The American Samoa Government Authority provides structured reference coverage of the territorial government's agencies, departments, and administrative bodies — directly relevant to understanding which ASG entities administer federal grant receipts and maintain compliance reporting obligations.

Common scenarios

Federal funding activates across three primary operational contexts in American Samoa:

Disaster recovery and resilience: Following tropical cyclones or seismic events, FEMA activates Public Assistance and Individual Assistance declarations under the Stafford Act, enabling infrastructure repair and household assistance. American Samoa has received major disaster declarations for multiple cyclone events affecting its main island of Tutuila and the Manuʻa Islands group.

Education funding: Title I allocations reach American Samoa through the Department of Education's state-equivalent formula. The territory's Department of Education submits annual consolidated state plans under the Every Student Succeeds Act (ESSA). The American Samoa education system page covers how these federal resources intersect with local school operations.

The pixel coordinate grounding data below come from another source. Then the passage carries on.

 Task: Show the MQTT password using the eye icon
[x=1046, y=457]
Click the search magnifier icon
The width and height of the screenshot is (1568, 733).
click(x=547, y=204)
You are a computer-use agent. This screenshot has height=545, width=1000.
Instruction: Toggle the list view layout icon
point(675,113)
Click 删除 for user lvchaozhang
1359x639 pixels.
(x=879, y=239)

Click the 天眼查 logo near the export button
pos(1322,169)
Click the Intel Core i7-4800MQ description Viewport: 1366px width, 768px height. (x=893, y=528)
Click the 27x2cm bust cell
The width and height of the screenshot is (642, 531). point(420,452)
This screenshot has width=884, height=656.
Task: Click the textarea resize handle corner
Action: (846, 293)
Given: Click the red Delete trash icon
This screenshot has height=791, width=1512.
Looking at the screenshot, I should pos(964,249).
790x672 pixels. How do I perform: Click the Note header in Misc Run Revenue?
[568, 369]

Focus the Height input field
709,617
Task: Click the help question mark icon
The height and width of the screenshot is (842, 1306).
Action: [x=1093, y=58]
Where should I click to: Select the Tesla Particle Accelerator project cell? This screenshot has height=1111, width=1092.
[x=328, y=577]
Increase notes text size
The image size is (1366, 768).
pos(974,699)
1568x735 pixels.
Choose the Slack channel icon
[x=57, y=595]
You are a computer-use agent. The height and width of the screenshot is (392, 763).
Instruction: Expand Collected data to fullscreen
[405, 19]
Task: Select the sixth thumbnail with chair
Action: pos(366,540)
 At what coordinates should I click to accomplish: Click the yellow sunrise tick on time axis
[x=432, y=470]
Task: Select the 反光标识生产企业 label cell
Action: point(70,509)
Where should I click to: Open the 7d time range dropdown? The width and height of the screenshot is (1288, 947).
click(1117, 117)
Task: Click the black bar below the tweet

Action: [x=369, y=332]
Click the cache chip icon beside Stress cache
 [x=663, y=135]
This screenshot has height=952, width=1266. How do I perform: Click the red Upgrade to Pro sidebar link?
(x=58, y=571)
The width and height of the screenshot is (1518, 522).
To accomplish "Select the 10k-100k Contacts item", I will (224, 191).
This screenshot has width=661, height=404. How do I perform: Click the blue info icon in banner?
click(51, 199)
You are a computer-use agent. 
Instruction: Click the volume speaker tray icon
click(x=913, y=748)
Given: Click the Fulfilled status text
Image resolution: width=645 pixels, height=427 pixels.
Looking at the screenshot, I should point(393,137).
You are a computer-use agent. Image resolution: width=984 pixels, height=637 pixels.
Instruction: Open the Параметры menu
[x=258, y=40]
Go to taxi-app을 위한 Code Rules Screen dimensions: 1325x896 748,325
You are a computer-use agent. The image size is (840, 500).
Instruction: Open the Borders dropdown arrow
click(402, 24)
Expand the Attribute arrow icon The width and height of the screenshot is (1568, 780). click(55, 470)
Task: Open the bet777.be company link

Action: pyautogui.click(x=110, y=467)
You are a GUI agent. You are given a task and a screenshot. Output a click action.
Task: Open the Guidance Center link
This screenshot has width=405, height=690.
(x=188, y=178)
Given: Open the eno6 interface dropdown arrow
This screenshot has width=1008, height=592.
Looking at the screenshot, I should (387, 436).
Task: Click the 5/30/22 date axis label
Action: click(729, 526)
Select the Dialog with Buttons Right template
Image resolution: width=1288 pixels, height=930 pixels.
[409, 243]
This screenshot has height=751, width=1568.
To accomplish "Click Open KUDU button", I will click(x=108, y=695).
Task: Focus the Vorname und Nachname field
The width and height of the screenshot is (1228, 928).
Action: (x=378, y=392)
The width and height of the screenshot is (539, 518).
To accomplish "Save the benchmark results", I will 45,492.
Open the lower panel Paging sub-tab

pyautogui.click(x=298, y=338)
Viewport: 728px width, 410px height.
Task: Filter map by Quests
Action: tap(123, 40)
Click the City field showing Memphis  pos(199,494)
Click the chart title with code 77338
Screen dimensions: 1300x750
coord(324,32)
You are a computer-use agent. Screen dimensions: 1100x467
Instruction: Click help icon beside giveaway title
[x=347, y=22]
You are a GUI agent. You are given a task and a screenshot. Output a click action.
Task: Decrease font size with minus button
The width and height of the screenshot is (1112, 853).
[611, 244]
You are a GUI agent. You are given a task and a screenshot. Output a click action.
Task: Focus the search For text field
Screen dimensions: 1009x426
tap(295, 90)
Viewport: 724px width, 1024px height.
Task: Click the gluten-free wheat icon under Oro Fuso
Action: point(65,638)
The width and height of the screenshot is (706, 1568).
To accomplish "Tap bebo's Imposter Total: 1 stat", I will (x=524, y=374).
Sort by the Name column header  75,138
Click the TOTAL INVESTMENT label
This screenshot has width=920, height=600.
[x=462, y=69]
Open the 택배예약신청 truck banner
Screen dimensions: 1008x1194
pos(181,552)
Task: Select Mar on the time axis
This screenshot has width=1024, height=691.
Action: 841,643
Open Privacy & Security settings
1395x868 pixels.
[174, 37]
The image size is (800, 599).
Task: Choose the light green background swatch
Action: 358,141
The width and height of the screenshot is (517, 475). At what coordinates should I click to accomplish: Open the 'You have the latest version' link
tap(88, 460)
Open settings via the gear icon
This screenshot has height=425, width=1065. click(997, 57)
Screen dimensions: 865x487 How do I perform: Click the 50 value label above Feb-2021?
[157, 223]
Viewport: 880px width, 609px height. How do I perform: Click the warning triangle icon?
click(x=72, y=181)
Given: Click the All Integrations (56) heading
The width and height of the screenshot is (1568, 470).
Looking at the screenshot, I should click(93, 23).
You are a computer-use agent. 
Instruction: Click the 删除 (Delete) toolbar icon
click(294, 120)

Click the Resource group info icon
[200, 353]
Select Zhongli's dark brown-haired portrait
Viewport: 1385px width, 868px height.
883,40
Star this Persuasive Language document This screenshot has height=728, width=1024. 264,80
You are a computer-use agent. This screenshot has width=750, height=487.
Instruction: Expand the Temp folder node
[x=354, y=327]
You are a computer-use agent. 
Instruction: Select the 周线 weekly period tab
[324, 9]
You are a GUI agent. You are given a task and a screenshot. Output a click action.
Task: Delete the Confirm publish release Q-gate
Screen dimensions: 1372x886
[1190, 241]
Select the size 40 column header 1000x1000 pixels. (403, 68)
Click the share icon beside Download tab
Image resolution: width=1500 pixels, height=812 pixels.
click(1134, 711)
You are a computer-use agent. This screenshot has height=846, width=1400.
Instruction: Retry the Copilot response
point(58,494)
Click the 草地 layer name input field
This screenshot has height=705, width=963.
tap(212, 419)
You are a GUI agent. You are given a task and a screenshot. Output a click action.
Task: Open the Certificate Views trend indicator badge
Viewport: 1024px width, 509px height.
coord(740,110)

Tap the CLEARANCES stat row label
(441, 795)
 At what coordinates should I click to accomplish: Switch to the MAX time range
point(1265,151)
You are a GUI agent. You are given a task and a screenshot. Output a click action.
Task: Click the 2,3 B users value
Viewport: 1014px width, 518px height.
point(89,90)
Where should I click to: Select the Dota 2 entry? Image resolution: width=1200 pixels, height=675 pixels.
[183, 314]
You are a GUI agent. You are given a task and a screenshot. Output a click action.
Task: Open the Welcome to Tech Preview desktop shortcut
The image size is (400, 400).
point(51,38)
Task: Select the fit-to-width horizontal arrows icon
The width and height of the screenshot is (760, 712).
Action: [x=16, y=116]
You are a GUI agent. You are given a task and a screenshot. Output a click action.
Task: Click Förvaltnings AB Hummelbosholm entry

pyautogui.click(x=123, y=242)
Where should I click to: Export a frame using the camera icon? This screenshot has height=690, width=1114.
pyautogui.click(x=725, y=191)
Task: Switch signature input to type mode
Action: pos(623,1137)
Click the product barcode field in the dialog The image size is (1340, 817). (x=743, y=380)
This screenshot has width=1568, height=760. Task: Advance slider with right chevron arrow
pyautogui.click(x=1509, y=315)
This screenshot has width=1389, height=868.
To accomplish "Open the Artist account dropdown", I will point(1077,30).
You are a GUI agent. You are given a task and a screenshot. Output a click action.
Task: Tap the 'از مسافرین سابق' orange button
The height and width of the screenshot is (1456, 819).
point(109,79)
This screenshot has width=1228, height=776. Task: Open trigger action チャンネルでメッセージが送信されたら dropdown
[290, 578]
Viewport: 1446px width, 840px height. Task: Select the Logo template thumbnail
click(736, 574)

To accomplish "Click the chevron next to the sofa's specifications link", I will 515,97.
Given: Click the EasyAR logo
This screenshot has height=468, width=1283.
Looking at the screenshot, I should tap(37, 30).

Healthcare infrastructure: HHS funds the LBJ Tropical Medical Center, American Samoa's sole hospital, partly through Indian Health Service-adjacent mechanisms and Medicaid disproportionate share hospital (DSH) payments. Healthcare delivery constraints are documented separately at American Samoa Healthcare and Medical Services.

Infrastructure and transportation: FAA Airport Improvement Program grants fund operations at Pago Pago International Airport (PPG). Federal Highway Administration funding supports road maintenance on Tutuila, the territory's primary island.

Decision boundaries

Two classification distinctions determine whether American Samoa receives full, partial, or no access to a given federal funding program.

Statutory inclusion vs. exclusion: If a federal program statute defines "state" to include territories by reference to 48 U.S.C. or an equivalent expansive definition, American Samoa qualifies. If the statute limits eligibility to the fifty states or the District of Columbia, exclusion applies unless a separate territorial provision exists. The main hub for territorial context is the American Samoa Territory Authority, which indexes the territory's legal and administrative framework.

Capped vs. uncapped entitlements: Medicaid, Supplemental Security Income (SSI), and similar entitlement programs operate under negotiated caps for American Samoa rather than open-ended federal matching. By contrast, competitive grants from EDA, HUD Community Development Block Grants (CDBG) for insular areas, and FEMA disaster declarations are not subject to the same per-program ceilings — though CDBG insular area allocations are set annually by HUD through a separate insular areas set-aside, not the state formula.

The economy-wide implications of this funding structure are covered at American Samoa Economy Overview, including the degree to which federal transfers offset trade deficits in territorial accounts.